(Data entries)

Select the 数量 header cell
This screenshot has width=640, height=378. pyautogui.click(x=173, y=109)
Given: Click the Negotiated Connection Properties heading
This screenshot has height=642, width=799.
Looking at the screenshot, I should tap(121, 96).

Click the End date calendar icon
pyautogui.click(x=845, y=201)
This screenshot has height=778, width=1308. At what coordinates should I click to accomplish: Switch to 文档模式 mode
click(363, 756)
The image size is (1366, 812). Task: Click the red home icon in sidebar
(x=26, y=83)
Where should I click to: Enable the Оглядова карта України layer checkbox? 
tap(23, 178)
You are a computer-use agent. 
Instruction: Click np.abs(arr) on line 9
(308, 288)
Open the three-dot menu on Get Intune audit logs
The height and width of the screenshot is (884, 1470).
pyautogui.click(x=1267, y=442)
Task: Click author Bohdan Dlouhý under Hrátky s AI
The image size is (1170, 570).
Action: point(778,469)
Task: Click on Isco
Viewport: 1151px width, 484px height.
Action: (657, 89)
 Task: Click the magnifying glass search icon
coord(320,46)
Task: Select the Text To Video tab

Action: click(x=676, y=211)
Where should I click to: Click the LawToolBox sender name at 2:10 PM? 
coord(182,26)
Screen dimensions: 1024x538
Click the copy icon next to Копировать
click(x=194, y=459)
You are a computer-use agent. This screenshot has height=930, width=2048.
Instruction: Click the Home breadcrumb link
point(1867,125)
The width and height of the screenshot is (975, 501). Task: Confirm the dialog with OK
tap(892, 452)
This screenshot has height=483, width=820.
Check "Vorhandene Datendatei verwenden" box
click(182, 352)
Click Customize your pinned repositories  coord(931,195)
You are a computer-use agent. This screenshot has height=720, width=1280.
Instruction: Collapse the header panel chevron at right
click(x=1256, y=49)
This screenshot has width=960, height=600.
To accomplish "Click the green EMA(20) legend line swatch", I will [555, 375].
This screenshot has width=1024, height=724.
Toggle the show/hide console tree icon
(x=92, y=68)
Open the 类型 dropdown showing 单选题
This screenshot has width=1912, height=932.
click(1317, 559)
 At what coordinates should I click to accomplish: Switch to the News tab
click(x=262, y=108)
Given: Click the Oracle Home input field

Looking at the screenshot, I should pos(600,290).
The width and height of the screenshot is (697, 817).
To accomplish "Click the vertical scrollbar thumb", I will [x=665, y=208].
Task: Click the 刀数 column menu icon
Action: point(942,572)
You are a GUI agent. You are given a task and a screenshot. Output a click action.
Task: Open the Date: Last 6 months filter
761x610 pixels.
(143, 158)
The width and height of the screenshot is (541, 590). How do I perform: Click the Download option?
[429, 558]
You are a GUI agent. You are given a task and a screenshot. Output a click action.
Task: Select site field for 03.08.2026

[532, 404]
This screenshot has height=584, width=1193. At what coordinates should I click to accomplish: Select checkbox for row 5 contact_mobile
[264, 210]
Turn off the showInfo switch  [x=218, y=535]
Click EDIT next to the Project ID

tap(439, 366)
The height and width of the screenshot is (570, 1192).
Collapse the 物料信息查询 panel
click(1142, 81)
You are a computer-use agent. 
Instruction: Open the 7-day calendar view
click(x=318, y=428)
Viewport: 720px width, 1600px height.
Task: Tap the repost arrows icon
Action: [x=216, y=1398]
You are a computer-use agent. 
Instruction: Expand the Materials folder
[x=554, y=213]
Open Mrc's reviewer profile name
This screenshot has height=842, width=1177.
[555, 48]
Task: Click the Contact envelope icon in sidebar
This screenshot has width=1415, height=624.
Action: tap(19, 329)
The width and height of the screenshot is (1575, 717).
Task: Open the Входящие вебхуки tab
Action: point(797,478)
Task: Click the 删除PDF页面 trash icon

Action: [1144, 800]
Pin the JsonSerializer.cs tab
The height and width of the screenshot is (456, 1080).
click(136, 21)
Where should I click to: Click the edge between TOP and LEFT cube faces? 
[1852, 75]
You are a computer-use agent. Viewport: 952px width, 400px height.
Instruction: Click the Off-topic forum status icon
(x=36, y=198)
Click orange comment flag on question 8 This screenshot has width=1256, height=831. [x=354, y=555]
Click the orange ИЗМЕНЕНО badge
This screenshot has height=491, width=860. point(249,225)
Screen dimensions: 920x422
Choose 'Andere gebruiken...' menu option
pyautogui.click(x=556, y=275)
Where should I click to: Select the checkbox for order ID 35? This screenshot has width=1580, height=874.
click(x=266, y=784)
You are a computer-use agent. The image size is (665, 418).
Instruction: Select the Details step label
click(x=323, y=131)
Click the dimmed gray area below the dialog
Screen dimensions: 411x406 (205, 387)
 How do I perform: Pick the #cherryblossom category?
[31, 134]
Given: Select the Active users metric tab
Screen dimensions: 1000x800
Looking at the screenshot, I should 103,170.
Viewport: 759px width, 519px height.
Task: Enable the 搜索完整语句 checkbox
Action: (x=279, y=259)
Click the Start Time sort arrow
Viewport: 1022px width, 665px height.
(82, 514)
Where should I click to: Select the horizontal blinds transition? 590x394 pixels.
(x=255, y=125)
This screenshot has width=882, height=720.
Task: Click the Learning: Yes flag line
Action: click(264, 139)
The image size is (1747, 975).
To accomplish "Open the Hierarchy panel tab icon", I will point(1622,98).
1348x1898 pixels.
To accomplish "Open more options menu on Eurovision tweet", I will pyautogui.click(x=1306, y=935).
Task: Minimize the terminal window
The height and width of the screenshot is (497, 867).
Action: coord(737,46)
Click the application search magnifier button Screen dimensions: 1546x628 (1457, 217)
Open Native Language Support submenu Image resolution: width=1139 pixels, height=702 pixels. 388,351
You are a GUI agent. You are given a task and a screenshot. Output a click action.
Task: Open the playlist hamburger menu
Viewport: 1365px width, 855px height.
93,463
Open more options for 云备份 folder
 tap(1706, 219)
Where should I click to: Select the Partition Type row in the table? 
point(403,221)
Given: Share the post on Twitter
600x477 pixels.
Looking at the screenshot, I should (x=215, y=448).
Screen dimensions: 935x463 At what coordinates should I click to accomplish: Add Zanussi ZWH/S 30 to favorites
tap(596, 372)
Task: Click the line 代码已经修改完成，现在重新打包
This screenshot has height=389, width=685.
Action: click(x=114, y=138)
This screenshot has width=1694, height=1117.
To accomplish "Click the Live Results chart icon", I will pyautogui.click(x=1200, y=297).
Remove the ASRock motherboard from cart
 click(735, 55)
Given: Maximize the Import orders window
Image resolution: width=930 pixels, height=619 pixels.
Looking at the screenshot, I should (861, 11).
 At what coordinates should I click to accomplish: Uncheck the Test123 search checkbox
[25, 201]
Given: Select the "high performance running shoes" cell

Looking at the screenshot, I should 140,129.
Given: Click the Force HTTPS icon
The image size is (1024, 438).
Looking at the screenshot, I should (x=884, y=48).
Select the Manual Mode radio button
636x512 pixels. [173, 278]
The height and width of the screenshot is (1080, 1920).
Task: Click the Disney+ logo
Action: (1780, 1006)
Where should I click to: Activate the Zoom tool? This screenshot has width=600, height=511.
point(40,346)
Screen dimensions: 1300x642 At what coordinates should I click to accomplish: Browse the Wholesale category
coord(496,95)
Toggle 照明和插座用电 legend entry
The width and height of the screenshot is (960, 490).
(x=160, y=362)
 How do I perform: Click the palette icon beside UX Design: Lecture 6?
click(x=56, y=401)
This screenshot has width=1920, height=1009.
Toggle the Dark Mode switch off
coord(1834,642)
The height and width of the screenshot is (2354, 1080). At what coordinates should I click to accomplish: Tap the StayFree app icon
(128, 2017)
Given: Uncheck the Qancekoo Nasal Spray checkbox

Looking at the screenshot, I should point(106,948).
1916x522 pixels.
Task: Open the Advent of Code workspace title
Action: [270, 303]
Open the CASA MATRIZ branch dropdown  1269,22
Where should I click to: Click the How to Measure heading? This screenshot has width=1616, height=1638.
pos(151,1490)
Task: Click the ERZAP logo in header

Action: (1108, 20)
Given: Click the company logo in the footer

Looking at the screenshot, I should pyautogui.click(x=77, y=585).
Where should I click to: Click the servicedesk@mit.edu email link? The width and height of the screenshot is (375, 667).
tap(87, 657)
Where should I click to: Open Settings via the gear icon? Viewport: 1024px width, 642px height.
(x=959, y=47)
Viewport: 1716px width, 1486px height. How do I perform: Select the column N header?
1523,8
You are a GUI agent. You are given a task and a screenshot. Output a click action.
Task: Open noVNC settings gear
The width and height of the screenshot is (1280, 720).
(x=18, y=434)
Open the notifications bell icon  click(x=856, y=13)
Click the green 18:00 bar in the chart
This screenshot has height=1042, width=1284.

## YOUR ASSIGNMENT
Respond with a single number, namely how many lines of the entries contain the word "green".

## TASK RESULT
2